A former police officer for the Washington, D.C., Metro transit system was found guilty Monday of trying to help the Islamic State, making him the first law enforcement officer nationwide to be convicted in a terrorism case, the Washington Post reports. Nicholas Young, a 38-year-old Muslim convert from Alexandria, Va., faces up to 60 years in prison. After only a few hours of deliberation, a federal jury found he obstructed justice and offered financial support to a friend he thought had joined the terrorist organization. In fact, the man was an undercover informant who befriended Young as part of an FBI sting operation. “Nicholas Young swore an oath to protect and defend, and instead violated the public’s trust by attempting to support ISIS,” said U.S. Attorney Dana Boente.
Young was under FBI scrutiny for six of the 13 years he patrolled the public transportation system.

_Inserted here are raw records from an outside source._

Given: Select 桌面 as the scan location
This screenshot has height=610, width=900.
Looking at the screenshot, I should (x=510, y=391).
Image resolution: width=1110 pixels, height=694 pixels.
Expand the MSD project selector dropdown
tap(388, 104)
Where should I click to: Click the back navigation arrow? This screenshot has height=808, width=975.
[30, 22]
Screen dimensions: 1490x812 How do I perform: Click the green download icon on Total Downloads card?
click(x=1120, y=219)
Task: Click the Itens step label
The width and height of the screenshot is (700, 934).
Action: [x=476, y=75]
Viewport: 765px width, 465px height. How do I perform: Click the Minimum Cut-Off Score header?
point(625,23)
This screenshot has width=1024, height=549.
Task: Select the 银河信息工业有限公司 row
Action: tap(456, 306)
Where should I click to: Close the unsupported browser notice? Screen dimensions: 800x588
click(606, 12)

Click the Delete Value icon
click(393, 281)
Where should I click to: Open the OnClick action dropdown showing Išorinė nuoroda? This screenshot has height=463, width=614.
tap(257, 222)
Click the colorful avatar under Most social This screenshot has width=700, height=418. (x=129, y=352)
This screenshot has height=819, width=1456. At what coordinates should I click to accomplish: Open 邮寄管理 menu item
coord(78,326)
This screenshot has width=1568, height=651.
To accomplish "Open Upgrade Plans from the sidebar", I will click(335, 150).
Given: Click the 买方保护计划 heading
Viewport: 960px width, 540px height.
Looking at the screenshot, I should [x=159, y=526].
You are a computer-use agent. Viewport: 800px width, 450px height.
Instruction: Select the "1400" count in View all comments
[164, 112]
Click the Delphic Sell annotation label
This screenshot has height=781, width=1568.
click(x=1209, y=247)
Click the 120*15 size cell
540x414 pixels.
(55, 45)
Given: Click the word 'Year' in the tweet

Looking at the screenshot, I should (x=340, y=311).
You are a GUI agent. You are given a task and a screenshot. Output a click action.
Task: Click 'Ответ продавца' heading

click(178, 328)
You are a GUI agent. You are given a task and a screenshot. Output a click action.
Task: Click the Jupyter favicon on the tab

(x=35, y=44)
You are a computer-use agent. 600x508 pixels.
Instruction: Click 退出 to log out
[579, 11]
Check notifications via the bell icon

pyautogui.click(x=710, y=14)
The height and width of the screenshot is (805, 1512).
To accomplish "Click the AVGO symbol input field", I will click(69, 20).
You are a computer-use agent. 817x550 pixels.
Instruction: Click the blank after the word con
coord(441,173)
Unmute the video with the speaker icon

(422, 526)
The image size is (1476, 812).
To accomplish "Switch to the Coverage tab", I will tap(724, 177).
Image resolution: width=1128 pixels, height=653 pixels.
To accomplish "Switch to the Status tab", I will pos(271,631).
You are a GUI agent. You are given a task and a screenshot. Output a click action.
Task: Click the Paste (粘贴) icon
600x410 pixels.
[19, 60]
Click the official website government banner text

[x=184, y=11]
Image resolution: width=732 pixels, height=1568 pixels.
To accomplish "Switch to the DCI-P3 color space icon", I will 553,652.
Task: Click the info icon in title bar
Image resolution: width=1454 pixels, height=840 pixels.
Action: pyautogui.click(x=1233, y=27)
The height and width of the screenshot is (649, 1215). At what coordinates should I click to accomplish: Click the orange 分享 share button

He used his vacation time to join the civil war in Libya in 2011, leaving the FBI wondering whether he fought with a terrorist group, and watched Islamic State videos while on break. He was commended by one U.S. attorney’s office for his work as a police officer, only to be investigated by another. He may be the first person convicted of backing the Islamic State to consider himself a conservative, venerate former congressman Ron Paul, and express interest in joining the Sons of Confederate Veterans. The paradox at the heart of the trial was Young’s interest in both Islamic radicalism and Nazism. Young dressed up as an SS officer in World War II reenactments and had a tattoo on his arm celebrating his unit. He also collected literature advocating violent jihad and watched Islamic State videos. Prosecutors believe that virulent anti-Semitism connected the two seemingly incompatible forms of extremism.